4. What Is Their Track Record?
GiphyIt’s kind of wild that we now live in a time when more couples meet online than they do through “old-fashioned ways” like via their friends (although some reports say that Gen Z is getting back to that) — and yet, here we are. Still, if you are willing to let someone play pseudo matchmaker in your life, you are well within your rights to inquire about their track record in that department. Have they hooked others up, successfully, before? Has any of their “Cupid work” caused both people to get exactly what they wanted out of the situation? If/when things went awry, why was that?
I know someone who is constantly trying to hook people up. Thing is, maybe 10-15 percent (no joke) of their efforts have proven to be positive and fruitful — and we’re talking about close to close to two decades of them doing it. Listen, time is too precious to be out here doing stuff ONLY to please other people. That said, if someone wants you to devote some time to one of their grand ideas, you are well within your rights to ask about their past and current success score when it comes to it.
5. Can They Keep Their Own Feelings Out of It?

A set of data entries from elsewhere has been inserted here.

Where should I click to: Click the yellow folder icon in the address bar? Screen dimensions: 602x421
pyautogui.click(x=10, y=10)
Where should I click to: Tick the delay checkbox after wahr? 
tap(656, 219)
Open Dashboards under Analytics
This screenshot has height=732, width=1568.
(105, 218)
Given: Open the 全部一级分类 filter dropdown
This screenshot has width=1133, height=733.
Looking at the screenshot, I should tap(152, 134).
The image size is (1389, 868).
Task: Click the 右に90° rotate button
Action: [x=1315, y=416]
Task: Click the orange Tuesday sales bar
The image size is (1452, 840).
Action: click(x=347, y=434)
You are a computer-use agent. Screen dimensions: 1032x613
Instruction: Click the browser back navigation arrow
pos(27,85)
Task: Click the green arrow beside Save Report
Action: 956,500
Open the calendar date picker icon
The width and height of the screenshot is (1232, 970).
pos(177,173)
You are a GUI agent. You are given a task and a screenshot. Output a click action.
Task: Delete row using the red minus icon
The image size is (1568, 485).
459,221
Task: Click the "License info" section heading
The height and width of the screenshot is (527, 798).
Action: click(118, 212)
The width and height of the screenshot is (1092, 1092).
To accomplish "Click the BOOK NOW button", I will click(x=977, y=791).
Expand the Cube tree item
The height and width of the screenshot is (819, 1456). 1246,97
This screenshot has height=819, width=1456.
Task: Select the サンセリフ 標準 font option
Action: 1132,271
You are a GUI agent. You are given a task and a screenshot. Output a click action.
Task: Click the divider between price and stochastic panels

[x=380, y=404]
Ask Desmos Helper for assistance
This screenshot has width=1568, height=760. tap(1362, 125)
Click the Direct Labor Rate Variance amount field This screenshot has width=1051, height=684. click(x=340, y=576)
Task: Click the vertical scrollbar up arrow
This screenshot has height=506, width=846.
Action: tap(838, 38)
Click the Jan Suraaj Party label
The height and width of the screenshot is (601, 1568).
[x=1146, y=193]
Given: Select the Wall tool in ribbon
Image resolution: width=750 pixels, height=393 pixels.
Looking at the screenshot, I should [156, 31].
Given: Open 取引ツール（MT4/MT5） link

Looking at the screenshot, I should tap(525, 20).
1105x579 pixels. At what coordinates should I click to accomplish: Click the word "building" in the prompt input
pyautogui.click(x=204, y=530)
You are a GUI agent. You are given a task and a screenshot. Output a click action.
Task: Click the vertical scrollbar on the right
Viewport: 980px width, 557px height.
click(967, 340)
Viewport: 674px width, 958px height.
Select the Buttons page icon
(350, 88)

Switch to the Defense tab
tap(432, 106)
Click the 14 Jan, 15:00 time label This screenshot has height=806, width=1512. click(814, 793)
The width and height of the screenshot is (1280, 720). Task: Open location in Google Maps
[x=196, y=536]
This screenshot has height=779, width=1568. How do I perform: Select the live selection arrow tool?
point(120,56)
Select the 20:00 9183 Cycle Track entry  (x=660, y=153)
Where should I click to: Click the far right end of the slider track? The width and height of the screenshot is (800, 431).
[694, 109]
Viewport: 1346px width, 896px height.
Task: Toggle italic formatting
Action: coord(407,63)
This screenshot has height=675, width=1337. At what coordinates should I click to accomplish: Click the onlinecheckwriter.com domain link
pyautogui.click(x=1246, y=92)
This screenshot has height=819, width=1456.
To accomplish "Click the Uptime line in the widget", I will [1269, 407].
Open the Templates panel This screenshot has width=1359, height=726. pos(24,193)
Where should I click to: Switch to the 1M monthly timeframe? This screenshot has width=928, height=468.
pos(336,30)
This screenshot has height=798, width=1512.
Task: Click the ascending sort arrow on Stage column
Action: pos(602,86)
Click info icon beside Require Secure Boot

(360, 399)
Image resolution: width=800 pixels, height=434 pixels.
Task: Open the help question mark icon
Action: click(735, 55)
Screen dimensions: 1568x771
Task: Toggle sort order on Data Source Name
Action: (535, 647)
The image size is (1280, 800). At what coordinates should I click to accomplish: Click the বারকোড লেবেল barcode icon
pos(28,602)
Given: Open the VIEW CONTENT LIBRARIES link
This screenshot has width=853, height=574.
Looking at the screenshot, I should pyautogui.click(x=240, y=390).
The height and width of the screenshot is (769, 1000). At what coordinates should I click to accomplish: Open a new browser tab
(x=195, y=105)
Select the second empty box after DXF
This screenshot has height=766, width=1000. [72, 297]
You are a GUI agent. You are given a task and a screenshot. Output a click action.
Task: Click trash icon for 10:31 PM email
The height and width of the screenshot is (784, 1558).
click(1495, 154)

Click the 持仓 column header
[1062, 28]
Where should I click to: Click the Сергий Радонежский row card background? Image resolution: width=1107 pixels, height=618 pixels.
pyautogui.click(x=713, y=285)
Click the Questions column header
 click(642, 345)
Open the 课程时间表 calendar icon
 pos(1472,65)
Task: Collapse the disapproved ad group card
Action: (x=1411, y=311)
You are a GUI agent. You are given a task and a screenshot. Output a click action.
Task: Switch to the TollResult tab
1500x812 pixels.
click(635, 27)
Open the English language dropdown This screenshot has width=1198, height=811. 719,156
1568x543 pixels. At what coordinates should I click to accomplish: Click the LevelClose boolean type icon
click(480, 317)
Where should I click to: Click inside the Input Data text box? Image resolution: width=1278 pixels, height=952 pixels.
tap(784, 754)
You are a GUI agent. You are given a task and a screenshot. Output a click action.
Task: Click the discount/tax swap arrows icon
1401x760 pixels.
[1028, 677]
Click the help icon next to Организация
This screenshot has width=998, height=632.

GiphyWanna know if someone who is offering to do something for you is actually doing it more for themselves? If they try to make it be about them when things don’t go the way they would like, that is a dead ringer. An example? They post a message about you on social media and then question you about why you didn’t do the same thing in return. Another example? They do something for you and then throw it in your face during an argument. Still another example? They set you up with someone, it doesn’t work out, and suddenly you’ve put them in a weird spot. No dear — you put your own self in that position by trying to hook two people up in the first place.
I promise you, it will spare everyone unnecessary energy spent (or even drama experienced) if, before you agree to be hooked up, you get the matchmaker on record stating that they will keep their emotions out of it as much as possible. MEANING — they will do the introductions and then let the chips fall where they may. If they can’t do this, my two cents (save it or spend it) would be to decline the offer. Because all you need is someone texting you about why you haven’t called their cousin back or having an attitude with you when you break up with some guy at their church who they thought was the perfect catch (P.S. These aren’t hypothetical examples — LOL).
6. Will They Respect Your Boundaries? Start to Finish?
GiphyYeah, this final one is a biggie. Just because someone sets you up with another person, that doesn’t automatically or necessarily mean that they should have the right to the details of the dynamic. I don’t care if it’s the first date or the 10th date. I don’t care if you decide to just be sex buddies or to have a full-blown relationship. I don’t care if you stay together or break-up — it’s your relationship which makes it your business. Whatever you share is privileged data.
Yeah, I would say that probably the most challenging thing about being hooked up by someone you know is they have a tendency to think that they are a part of the relationship too — and that is a lie. If things go well beyond a couple of dates, you and the guy should discuss what you will both share with the person who introduced you and then agree to stick to that boundary, no matter what. It’s a great way to protect the dynamic, to keep “outside voices” from influencing the growth and to navigate how you want to move, moving forward.
Someone who hooked you up for the right reasons and knows how to honor limits? They will understand. Will they ask questions? Absolutely. Will they pry? Nah.
___
Should you sit and let someone hook you up? I mean, you never know how your blessing will come. Just make sure that they are prepared for you to do some digging into their mindset before they start sweetly meddling into your love life.
It’s only fair. Hell, and right. LOL.